Task to carry out | Your answer must be every record below, written out exactly as it appears.

Dataset entries
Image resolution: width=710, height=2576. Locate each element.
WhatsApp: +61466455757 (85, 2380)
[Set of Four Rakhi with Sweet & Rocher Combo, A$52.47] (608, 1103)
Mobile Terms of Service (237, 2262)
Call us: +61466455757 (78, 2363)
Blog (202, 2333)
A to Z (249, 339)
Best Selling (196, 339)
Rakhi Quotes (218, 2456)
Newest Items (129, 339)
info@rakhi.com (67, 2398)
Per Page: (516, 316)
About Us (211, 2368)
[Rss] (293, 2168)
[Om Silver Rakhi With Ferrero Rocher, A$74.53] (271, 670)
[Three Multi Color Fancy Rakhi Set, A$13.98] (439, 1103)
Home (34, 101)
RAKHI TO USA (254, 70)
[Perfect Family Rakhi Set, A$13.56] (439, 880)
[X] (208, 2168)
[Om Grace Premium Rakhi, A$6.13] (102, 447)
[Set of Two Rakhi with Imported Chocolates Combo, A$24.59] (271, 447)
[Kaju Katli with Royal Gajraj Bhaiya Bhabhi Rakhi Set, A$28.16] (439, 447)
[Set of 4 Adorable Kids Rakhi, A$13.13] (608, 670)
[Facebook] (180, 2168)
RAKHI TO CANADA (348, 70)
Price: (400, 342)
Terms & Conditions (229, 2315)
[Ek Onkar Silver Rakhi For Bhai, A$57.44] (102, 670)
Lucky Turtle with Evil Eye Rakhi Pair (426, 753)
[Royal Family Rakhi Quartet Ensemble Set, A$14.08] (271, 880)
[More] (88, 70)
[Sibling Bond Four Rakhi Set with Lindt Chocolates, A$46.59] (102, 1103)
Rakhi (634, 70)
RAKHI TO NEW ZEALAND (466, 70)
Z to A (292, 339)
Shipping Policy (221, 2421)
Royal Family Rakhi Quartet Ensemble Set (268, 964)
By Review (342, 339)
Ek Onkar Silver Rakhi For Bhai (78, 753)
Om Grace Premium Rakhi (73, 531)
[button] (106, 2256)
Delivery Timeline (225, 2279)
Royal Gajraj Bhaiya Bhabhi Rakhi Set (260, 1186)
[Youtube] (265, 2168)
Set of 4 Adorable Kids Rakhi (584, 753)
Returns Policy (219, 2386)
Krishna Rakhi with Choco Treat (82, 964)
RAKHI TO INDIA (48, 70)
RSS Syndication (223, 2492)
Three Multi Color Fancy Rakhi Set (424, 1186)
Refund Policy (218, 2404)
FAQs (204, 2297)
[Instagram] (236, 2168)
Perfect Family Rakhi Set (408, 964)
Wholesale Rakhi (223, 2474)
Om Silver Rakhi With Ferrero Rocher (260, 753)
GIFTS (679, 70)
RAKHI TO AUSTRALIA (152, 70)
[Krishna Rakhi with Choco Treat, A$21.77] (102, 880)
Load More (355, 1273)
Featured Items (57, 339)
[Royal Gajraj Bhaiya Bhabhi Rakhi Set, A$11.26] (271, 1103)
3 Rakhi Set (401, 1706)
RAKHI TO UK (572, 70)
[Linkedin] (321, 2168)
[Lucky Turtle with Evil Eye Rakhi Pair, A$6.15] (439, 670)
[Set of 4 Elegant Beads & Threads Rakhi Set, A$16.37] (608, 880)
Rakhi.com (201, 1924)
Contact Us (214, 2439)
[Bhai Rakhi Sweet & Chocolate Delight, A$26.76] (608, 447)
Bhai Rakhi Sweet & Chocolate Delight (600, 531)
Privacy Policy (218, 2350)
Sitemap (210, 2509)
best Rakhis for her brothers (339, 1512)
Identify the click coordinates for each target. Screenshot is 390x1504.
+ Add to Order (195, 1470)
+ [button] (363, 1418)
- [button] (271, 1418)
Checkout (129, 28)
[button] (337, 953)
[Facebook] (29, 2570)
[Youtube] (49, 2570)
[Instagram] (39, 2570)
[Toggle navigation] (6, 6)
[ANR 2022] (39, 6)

Answer section |
Image resolution: width=710, height=2576. Locate each element.
WhatsApp: +61466455757 (85, 2380)
[Set of Four Rakhi with Sweet & Rocher Combo, A$52.47] (608, 1103)
Mobile Terms of Service (237, 2262)
Call us: +61466455757 (78, 2363)
Blog (202, 2333)
A to Z (249, 339)
Best Selling (196, 339)
Rakhi Quotes (218, 2456)
Newest Items (129, 339)
info@rakhi.com (67, 2398)
Per Page: (516, 316)
About Us (211, 2368)
[Rss] (293, 2168)
[Om Silver Rakhi With Ferrero Rocher, A$74.53] (271, 670)
[Three Multi Color Fancy Rakhi Set, A$13.98] (439, 1103)
Home (34, 101)
RAKHI TO USA (254, 70)
[Perfect Family Rakhi Set, A$13.56] (439, 880)
[X] (208, 2168)
[Om Grace Premium Rakhi, A$6.13] (102, 447)
[Set of Two Rakhi with Imported Chocolates Combo, A$24.59] (271, 447)
[Kaju Katli with Royal Gajraj Bhaiya Bhabhi Rakhi Set, A$28.16] (439, 447)
[Set of 4 Adorable Kids Rakhi, A$13.13] (608, 670)
[Facebook] (180, 2168)
RAKHI TO CANADA (348, 70)
Price: (400, 342)
Terms & Conditions (229, 2315)
[Ek Onkar Silver Rakhi For Bhai, A$57.44] (102, 670)
Lucky Turtle with Evil Eye Rakhi Pair (426, 753)
[Royal Family Rakhi Quartet Ensemble Set, A$14.08] (271, 880)
[More] (88, 70)
[Sibling Bond Four Rakhi Set with Lindt Chocolates, A$46.59] (102, 1103)
Rakhi (634, 70)
RAKHI TO NEW ZEALAND (466, 70)
Z to A (292, 339)
Shipping Policy (221, 2421)
Royal Family Rakhi Quartet Ensemble Set (268, 964)
By Review (342, 339)
Ek Onkar Silver Rakhi For Bhai (78, 753)
Om Grace Premium Rakhi (73, 531)
[button] (106, 2256)
Delivery Timeline (225, 2279)
Royal Gajraj Bhaiya Bhabhi Rakhi Set (260, 1186)
[Youtube] (265, 2168)
Set of 4 Adorable Kids Rakhi (584, 753)
Returns Policy (219, 2386)
Krishna Rakhi with Choco Treat (82, 964)
RAKHI TO INDIA (48, 70)
RSS Syndication (223, 2492)
Three Multi Color Fancy Rakhi Set (424, 1186)
Refund Policy (218, 2404)
FAQs (204, 2297)
[Instagram] (236, 2168)
Perfect Family Rakhi Set (408, 964)
Wholesale Rakhi (223, 2474)
Om Silver Rakhi With Ferrero Rocher (260, 753)
GIFTS (679, 70)
RAKHI TO AUSTRALIA (152, 70)
[Krishna Rakhi with Choco Treat, A$21.77] (102, 880)
Load More (355, 1273)
Featured Items (57, 339)
[Royal Gajraj Bhaiya Bhabhi Rakhi Set, A$11.26] (271, 1103)
3 Rakhi Set (401, 1706)
RAKHI TO UK (572, 70)
[Linkedin] (321, 2168)
[Lucky Turtle with Evil Eye Rakhi Pair, A$6.15] (439, 670)
[Set of 4 Elegant Beads & Threads Rakhi Set, A$16.37] (608, 880)
Rakhi.com (201, 1924)
Contact Us (214, 2439)
[Bhai Rakhi Sweet & Chocolate Delight, A$26.76] (608, 447)
Bhai Rakhi Sweet & Chocolate Delight (600, 531)
Privacy Policy (218, 2350)
Sitemap (210, 2509)
best Rakhis for her brothers (339, 1512)
Identify the click coordinates for each target. Screenshot is 390x1504.
+ Add to Order (195, 1470)
+ [button] (363, 1418)
- [button] (271, 1418)
Checkout (129, 28)
[button] (337, 953)
[Facebook] (29, 2570)
[Youtube] (49, 2570)
[Instagram] (39, 2570)
[Toggle navigation] (6, 6)
[ANR 2022] (39, 6)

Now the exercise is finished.